VR4 Oil Filters

SiliconAngel

1 AYC Bar
Location
Perth, WA
First Name
SA, Trevor
Drive
'99 Legnum VR4 Black MT
Interesting - you must be revving quite high in lower gears. Could come down to cooling characteristics of your car too - the increased speeds from the shorter straights around Pukekohe may be providing additional airflow with lower comparative revs. Upgrading / re-engineering your cooling system should help keep temps under control better, but that would probably require substantial redesign of the front of your (99% street) car...
 

bradc

1 AYC Bar
Location
New Zealand
First Name
Brad
Drive
Facelift Manual 400hp VR-4 Legnum
Around the infield I would stay in 3rd mostly, getting up to the rev limit on some straights (bounced a few times at 7500rpm) rather than shifting at 6000rpm and being in 4th for only a few seconds. At the same time though, around the slower corners I was leaving them at 3000-3500rpm in 3rd.

At Pukekohe I was entering the back straight at about 80-90kmh and getting up to 235kmh which is just on 6000rpm with my gearing, the car as such was spending quite a bit of time from 5000rpm to 6000rpm in 5th gear down the back straight.

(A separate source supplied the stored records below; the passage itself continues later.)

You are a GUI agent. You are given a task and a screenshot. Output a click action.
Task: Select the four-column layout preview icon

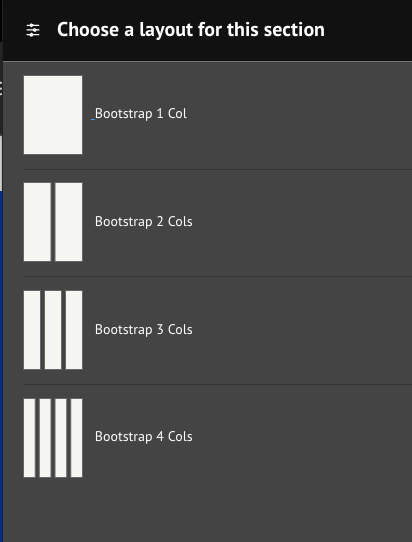click(53, 438)
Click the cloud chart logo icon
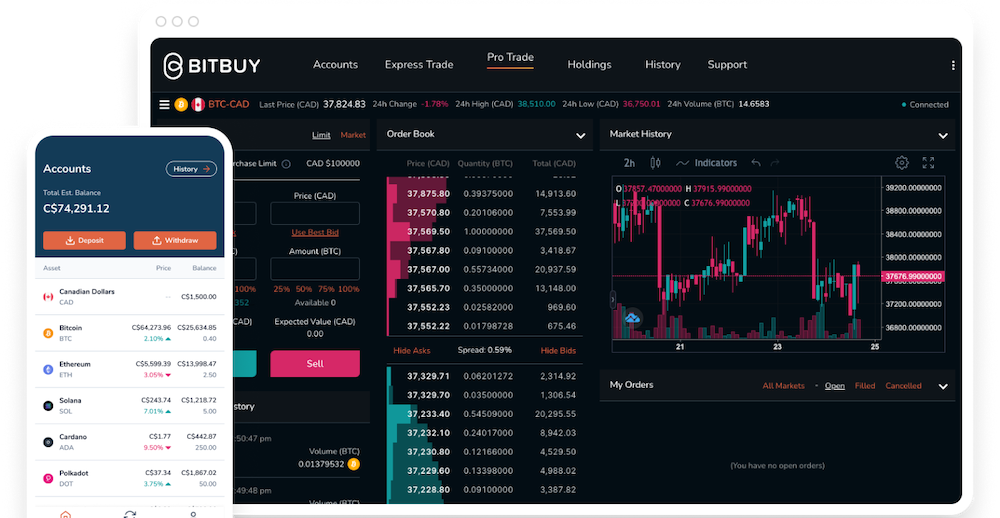The height and width of the screenshot is (518, 1000). 632,318
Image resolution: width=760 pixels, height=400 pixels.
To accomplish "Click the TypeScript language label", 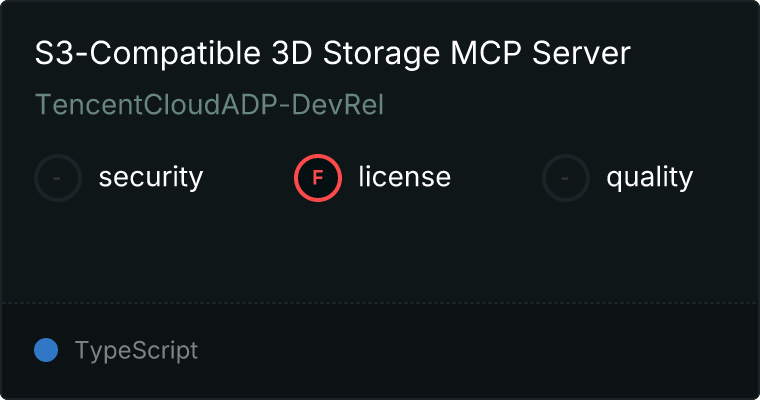I will click(x=136, y=350).
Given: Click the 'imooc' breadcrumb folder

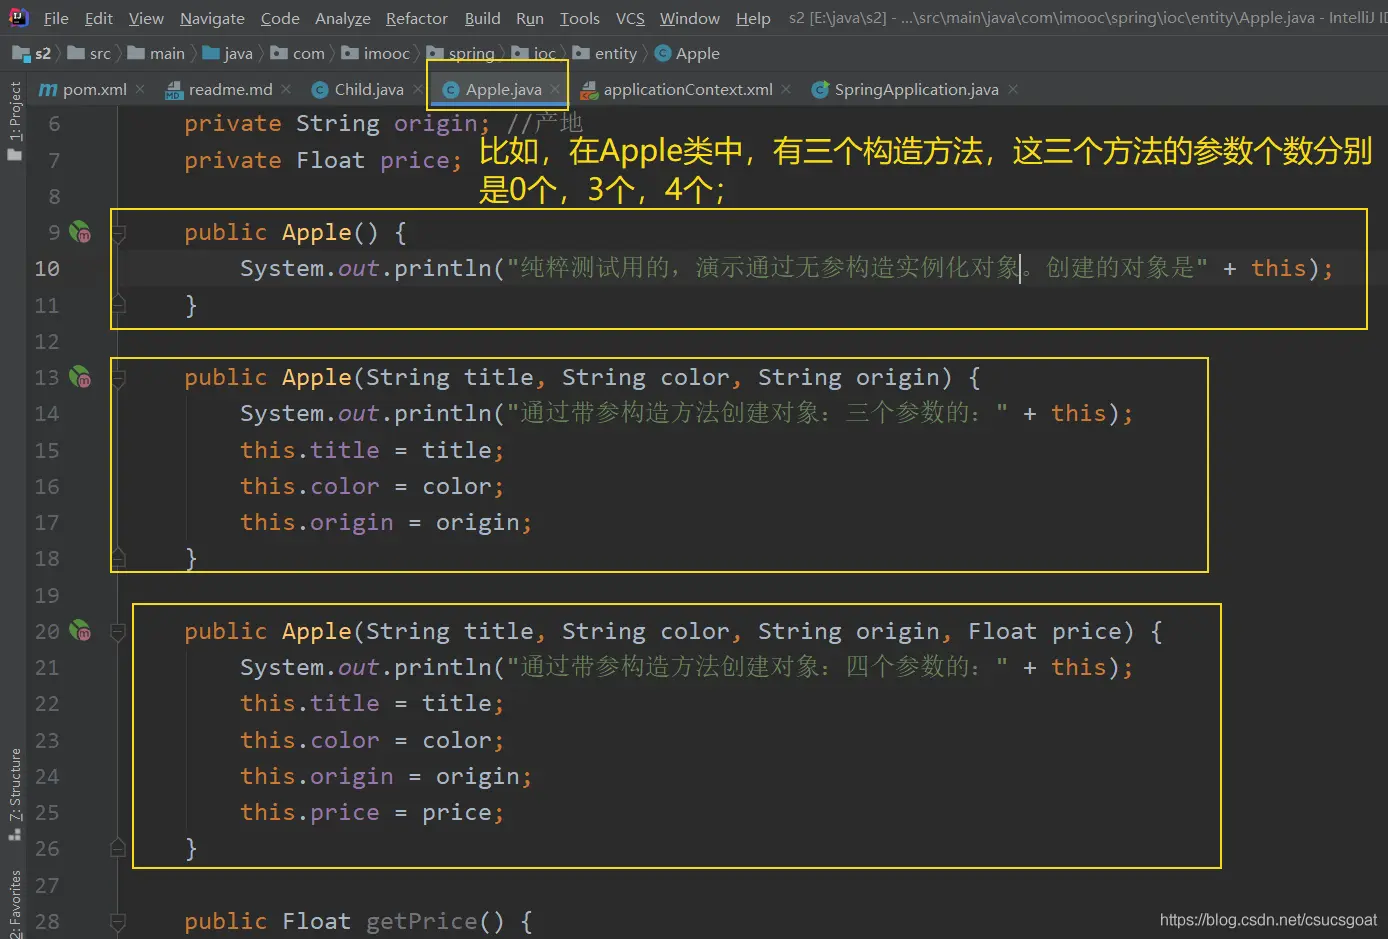Looking at the screenshot, I should tap(386, 53).
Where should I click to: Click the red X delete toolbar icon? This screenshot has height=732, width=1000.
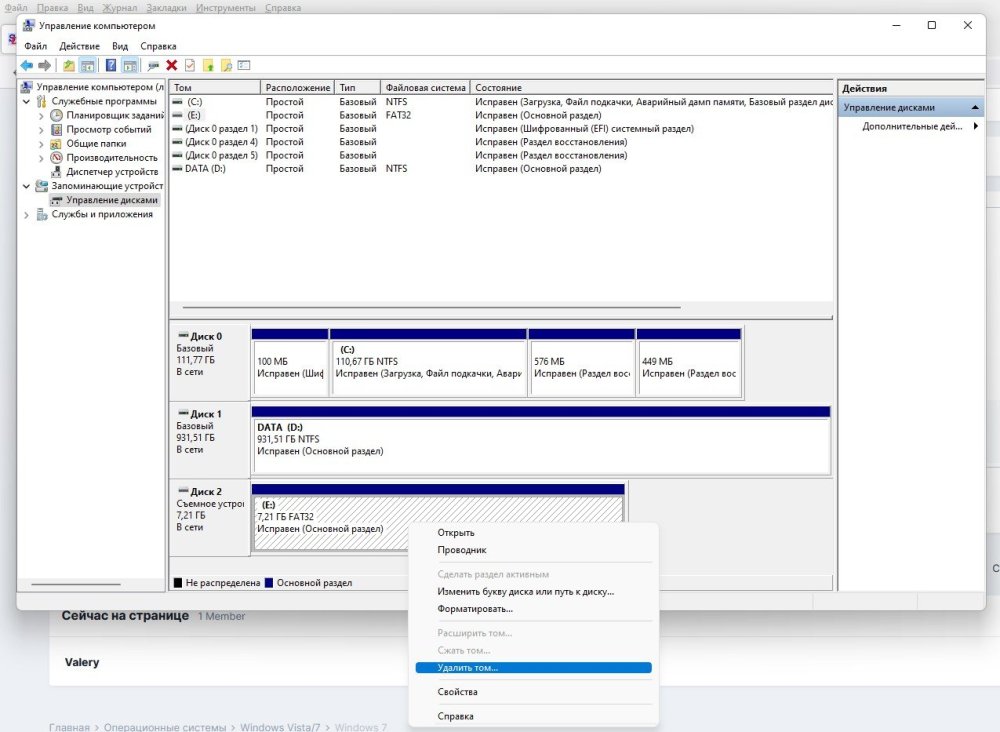[172, 66]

Either way my car still gets rather hot and I need to fix that at some point! It did the same thing with the stock radiator and the ~35mm thick version of this radiator http://features.evolutionm.net/article.php?id=108 and it didn't make a difference. I am using thin aftermarket fans but at race track speeds it shouldn't matter?

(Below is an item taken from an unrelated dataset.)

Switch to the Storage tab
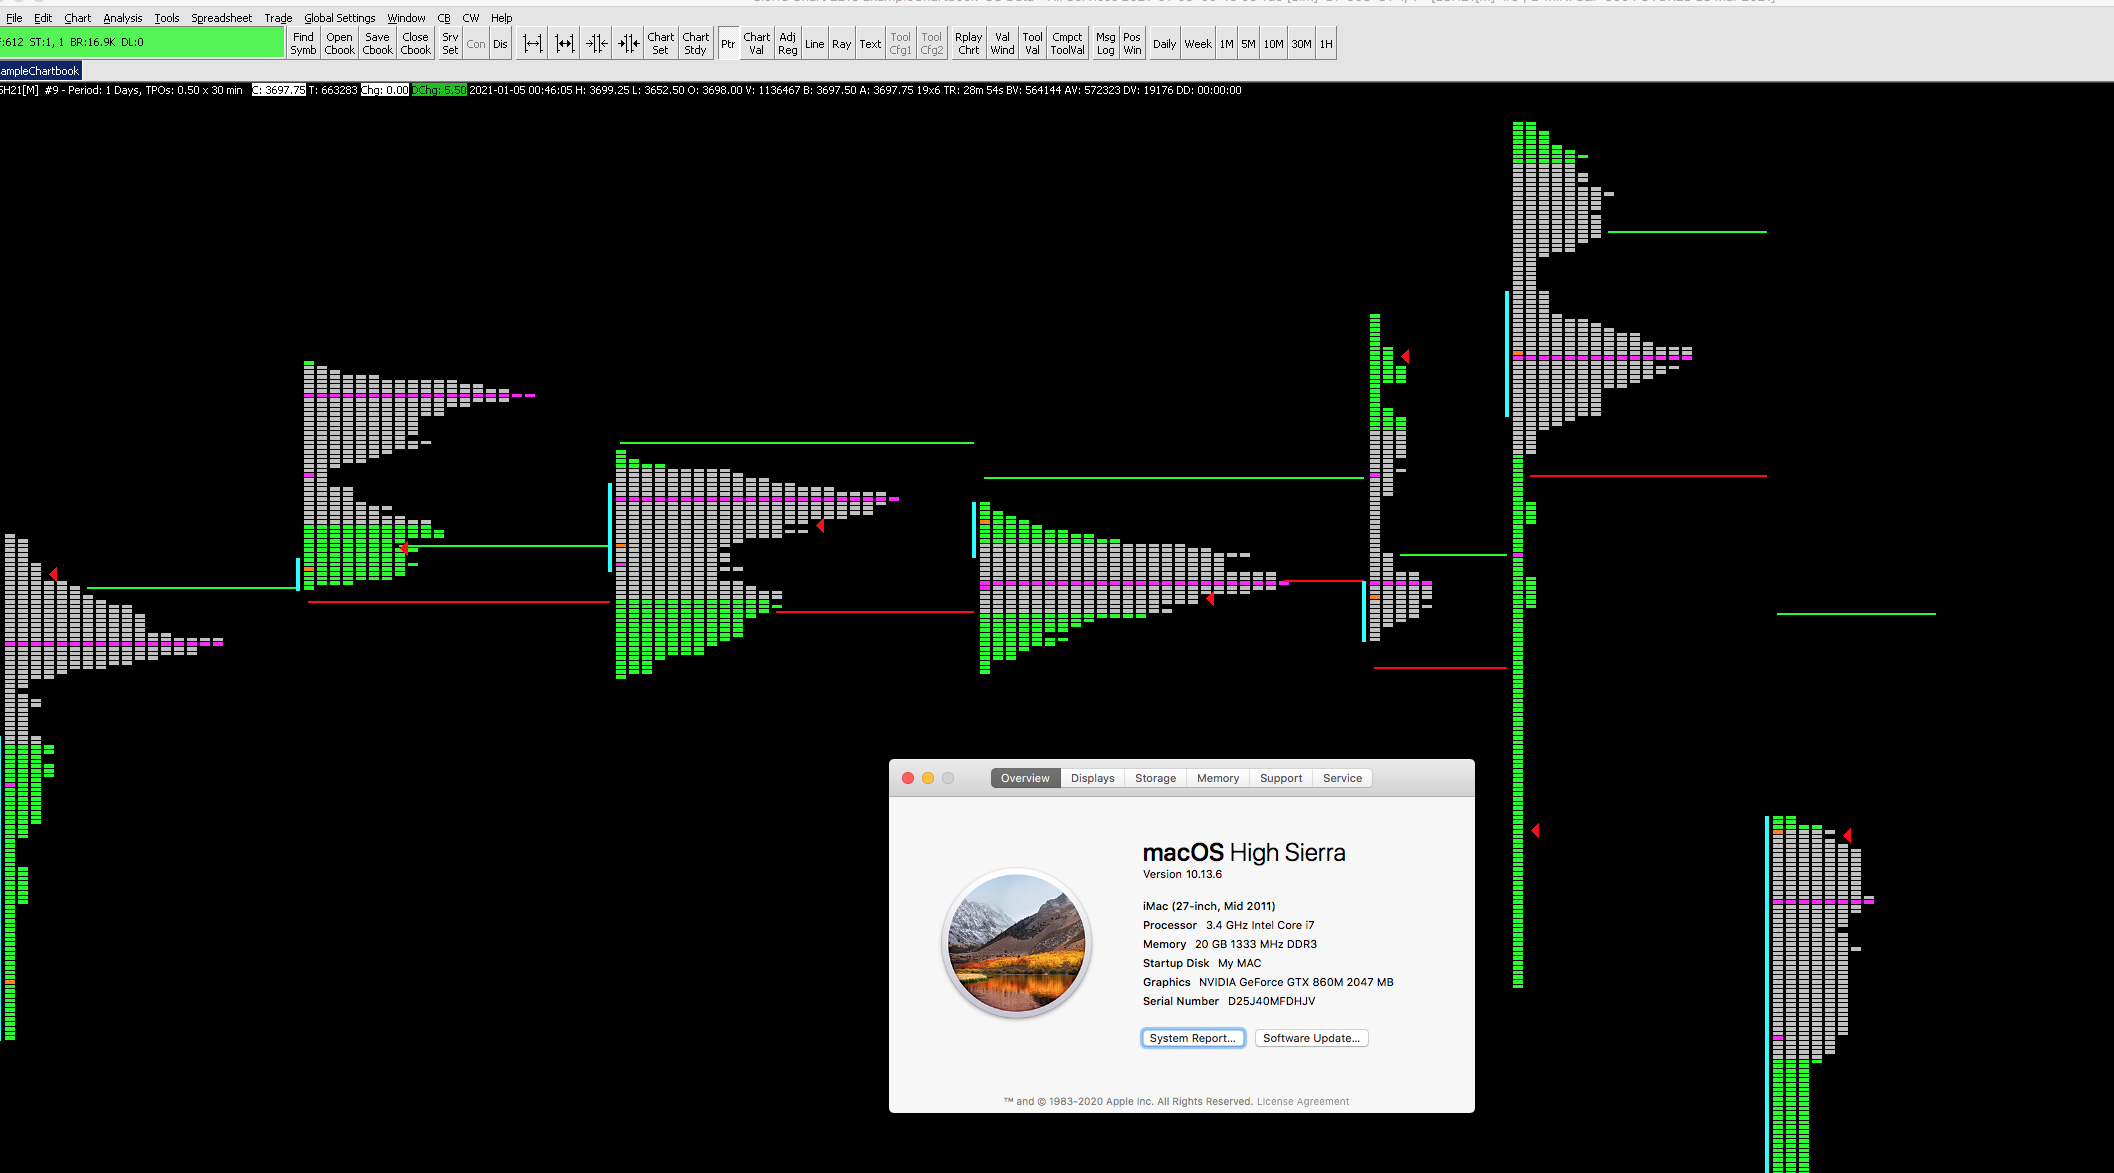This screenshot has height=1173, width=2114. click(1155, 778)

I've never lost any water or had mayonaise in the cooling system or on the oil cap. Tried varying levels of antifreeze from about 10% up to 50%, as well as one fill with water wetter, since then I have run a hose through it while idling for 30 minutes to clean it out, still no difference. Finally I've also wrapped the downpipes with no difference. Basically I've given up!
 

SiliconAngel

1 AYC Bar
Location
Perth, WA
First Name
SA, Trevor
Drive
'99 Legnum VR4 Black MT
Your coolant isn't the problem - the coolant is getting hot enough, but it just can't get rid of the heat fast enough (although I would probably only run 1:4 coolant ratio in track conditions, to maximise heat transfer). You need to increase the cooling ability of your heat exchange system, which involves increasing the surface area of engine, increased water flow through the engine, increased surface area of the radiator and increased airflow through the rad. So you need a bigger (ie wider, taller and deeper) radiator, you need to design a properly ducting / sealing shroud that ensures maximum airflow through the rad, and ideally you need to redesign the water jacket to increase engine surface area to the coolant (I wouldn't bother with increasing water flow through the engine unless you had addressed all the others, as it requires redesigning the water pump which is no small feat). Increasing engine surface area is obviously prohibitively expensive, and the increased radiator probably is as well, as it requires substantial redesign of the front end of the car.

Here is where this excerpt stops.